I've always used Objective-C in a very sterile, textbook situation, which is to have a single class defined within a single file, and having a set of files, one for implementation, and one for interface.

I'm ready to start traveling into the less preferable, but quick-and-dirty means to build classes, declaring and using multiple classes within a single implementation file. (EDIT) I don't plan to do this in production code, just to test some ideas quickly off to the side if you will, but still able to access the data in the full application, rather than creating a separate sandboxed XCode Project to do it, which would not have access to all the data I'll need to test my idea.

All the educational material I can find only demonstrates the sterile method of one .h and one .m file and a single interface and implementation.

So say I want to have ClassA, ClassB, and ClassC all defined in ClassA's implementation file. Do I still need to declare an interface for ClassB and ClassC and in what order in ClassA can I declare all this stuff and have it work properly.

Thanks a lot.

1

1 Answers

3
votes

Yes, you have to declare the same things. You should declare the Interfaces prior to the Implementations.

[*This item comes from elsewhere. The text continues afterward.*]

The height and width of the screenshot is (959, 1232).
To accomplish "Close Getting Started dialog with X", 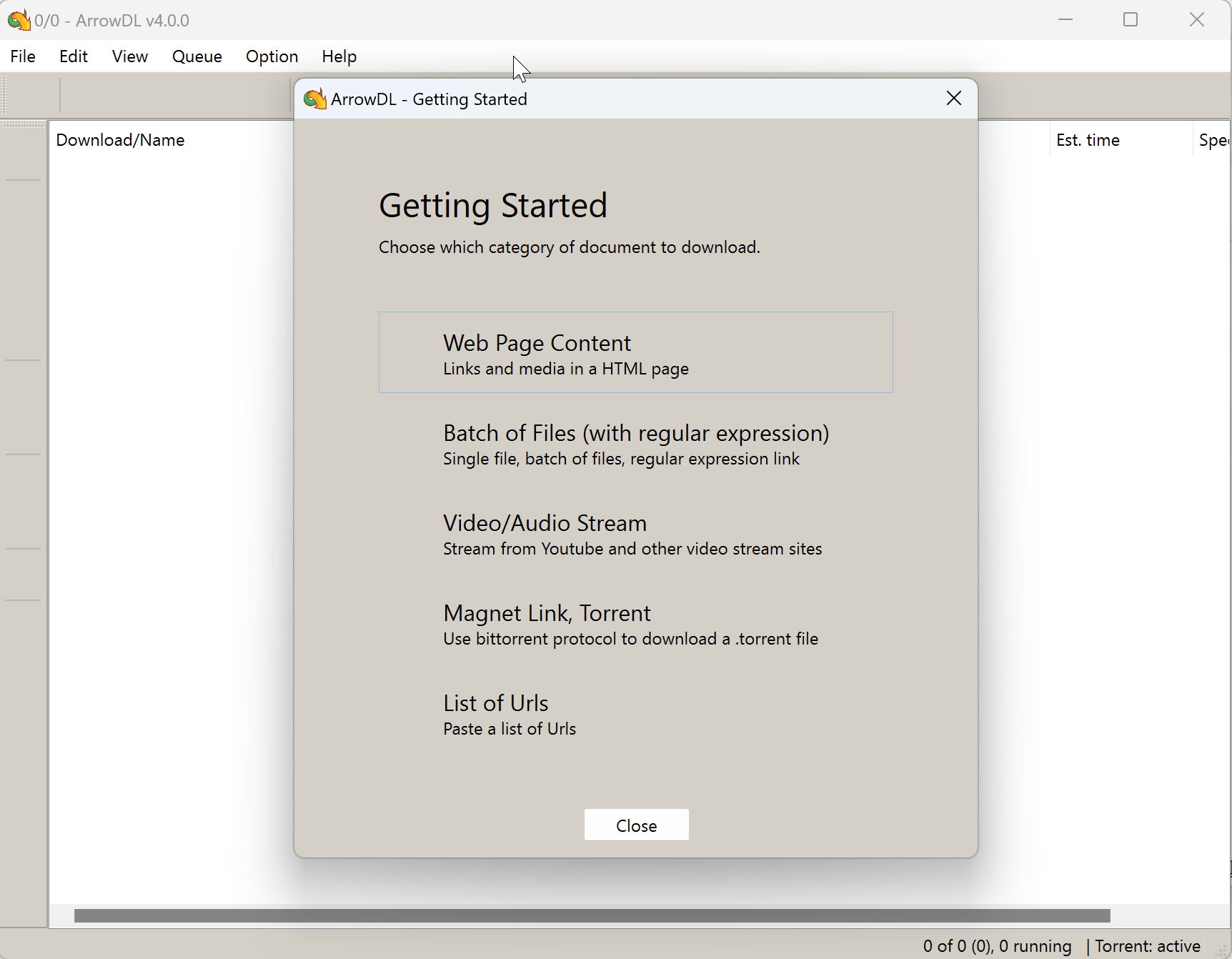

But I suggest that this not be done to save time and only if there is a close relationship. An example would be other languages that allows sub-classes, in Objective-C this might be a candidate for a second class in the same file. I would expect only not class in the header file.

I restrict this to classes that are only used by the main class in the file and only the main class's Interface is in the header file. The second class would be a helper class to the main class. This is certainly better than just letting a class grow beyond a single responsibility.